Publicité Atmos de Volkswagen, un court-circuit culturel

Les agences de publicités manquent d'originalité. A force de vouloir faire dans la polémique leurs publicités deviennent de plus en plus litigieuses.

La dernière publicité du constructeur de voiture, Volkswagen, promeut un avis, soit disant deuxième degrés, sur les réalités des initiatives concernant la limitation de la pollution. Le syndicat national de la publicité nous éclaire :

Loin des discours creux, Volkswagen veut assumer que malgré tous les efforts, une voiture aura toujours un impact sur son environnement. Et s’il est vrai que la marque propose des modèles référents en termes de consommation et de rejet de CO2, il est aussi vrai qu’on devrait plutôt parler de réduction que d’émission zéro. C’est cette honnêteté de ton qui différencie Volkswagen de ses concurrents, car la marque évite le simple discours marketing. Volkswagen ne prétend pas pouvoir changer le monde. Avec la Passat BlueMotion, la marque propose des solutions pour faire avancer les choses un peu plus chaque jour.

C'est exactement mon avis, Volkswagen fait preuve d'une honnêteté de ton modèle. Cette publicité montre un groupe de personnes prenant les problèmes un par un et essayant de les résoudre par des méthodes radicales et pour le moins ridicules.
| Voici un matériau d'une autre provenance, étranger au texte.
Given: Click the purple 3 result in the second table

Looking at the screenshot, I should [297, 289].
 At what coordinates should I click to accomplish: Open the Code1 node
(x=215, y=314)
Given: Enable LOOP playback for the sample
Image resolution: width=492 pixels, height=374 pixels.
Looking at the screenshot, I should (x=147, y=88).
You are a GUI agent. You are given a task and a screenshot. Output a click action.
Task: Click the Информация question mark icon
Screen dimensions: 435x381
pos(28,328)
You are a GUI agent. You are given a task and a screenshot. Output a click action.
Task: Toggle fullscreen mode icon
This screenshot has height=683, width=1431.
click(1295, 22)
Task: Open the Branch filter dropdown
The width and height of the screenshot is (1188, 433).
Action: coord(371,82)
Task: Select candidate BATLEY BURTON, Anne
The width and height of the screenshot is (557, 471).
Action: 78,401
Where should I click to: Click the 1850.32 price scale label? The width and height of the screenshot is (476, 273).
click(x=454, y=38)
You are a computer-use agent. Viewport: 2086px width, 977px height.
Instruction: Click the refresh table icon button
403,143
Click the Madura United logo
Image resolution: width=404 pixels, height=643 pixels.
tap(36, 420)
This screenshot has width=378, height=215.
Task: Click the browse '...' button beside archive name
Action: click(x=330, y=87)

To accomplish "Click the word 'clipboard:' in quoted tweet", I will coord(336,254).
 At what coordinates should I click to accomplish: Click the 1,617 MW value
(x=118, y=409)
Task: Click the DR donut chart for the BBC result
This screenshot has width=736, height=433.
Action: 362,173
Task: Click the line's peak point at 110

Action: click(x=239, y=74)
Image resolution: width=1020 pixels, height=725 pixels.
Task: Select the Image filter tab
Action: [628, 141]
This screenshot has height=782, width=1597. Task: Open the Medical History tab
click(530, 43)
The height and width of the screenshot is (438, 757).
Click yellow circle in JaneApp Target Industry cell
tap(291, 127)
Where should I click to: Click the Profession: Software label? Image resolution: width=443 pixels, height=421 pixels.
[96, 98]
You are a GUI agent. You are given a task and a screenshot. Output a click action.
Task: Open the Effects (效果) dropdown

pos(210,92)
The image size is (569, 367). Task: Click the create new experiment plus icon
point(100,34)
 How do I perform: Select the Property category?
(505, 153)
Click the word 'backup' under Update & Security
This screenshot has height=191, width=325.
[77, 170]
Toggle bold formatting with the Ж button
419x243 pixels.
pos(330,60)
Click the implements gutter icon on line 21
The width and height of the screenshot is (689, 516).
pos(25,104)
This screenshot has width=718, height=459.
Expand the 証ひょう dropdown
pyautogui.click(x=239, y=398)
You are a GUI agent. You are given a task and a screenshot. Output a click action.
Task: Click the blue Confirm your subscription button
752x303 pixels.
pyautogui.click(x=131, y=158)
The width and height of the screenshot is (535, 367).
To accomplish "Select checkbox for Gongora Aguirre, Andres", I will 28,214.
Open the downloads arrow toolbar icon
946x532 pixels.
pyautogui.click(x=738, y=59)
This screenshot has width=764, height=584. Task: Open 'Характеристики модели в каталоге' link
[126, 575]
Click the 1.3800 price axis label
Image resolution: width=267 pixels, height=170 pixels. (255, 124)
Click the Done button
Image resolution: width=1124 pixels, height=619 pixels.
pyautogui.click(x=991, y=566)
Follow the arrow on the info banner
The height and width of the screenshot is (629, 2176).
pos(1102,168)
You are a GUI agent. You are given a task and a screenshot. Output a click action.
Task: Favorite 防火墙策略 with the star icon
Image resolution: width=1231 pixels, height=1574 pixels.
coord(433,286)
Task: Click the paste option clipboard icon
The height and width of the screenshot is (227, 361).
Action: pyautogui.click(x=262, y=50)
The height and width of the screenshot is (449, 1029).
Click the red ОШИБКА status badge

Elle met sur même plan les émissions de CO2 liées à l'hygiène, à la cuisson, au chauffage et au déplacement individuel en voiture.

Ainsi, ses créateurs réussissent le coup de force de mettre au même niveau la survie humaine avec le déplacement dans une de ses voitures, c'est-à-dire l'achat égoïste d'un objet désiré. Si l'excès de sel est mauvais pour la santé, Volkswagen est comme un producteur de charcuterie qui prétendrait qu'il est impossible de réduire la teneur de n'importe quel produit à zéro (sel), que lui en a enlevé quelques milligrammes, et donc que vous pouvez continuer à vous goinfrer avec son produit ; parce qu'au fond, dites le, vous aimez ça.

Cette publicité représente d'un double court-circuit. Le premier, l'excès de sel est mauvais pour la santé, il faut en réduire drastiquement sa consommation (passer de 10 grammes à 2 grammes par jour), enlever quelques milligrammes ne change rien à l'affaire. Le déplacement individuel est trop consommateur d'énergie, il rejette des gaz qui rendent les enfants des villes asthmatiques ; il faudrait repenser les transports plutôt que de renouveler le parc automobile.

Deuxièmement, ce type de communication télévisuelle se superpose au discours de toute les associations qui essayent d'agir sur l'aménagement local des territoires. Elle dénigre les essais d'organisation communautaires pour favoriser le comportement individuel. Bernard Stiegler parle ainsi :

Un territoire est un réseau relationnel en tant que tel : c'est sa trame relationnelle, c'est-à-dire sa conjonction sociale, qui fait qu'il est un territoire et non seulement un espace géographique. La tentation d'un pouvoir centrale consiste toujours en grande part à organiser des courts-circuits pour affaiblir la conjonction sociale locale pour la sienne. Cependant lorsqu'il s'agit du marketing, il se produit un changement d'échelle : ces courts-circuits détruisent purement et simplement le symbolique, en généralisant la logique destructrice des milieux dissociés.

En gros, quand votre discours vaut 1 à l'échelle de votre famille, le discours publicitaire vaut 1000, voir 10 000, au niveau de votre village. Certes, il faut agir, se battre, y croire, mais votre action est diluée par les messages télévisuels qui, eux, proposent qu'on change d'accord, mais un petit peu (pour ne pas dire pas du tout).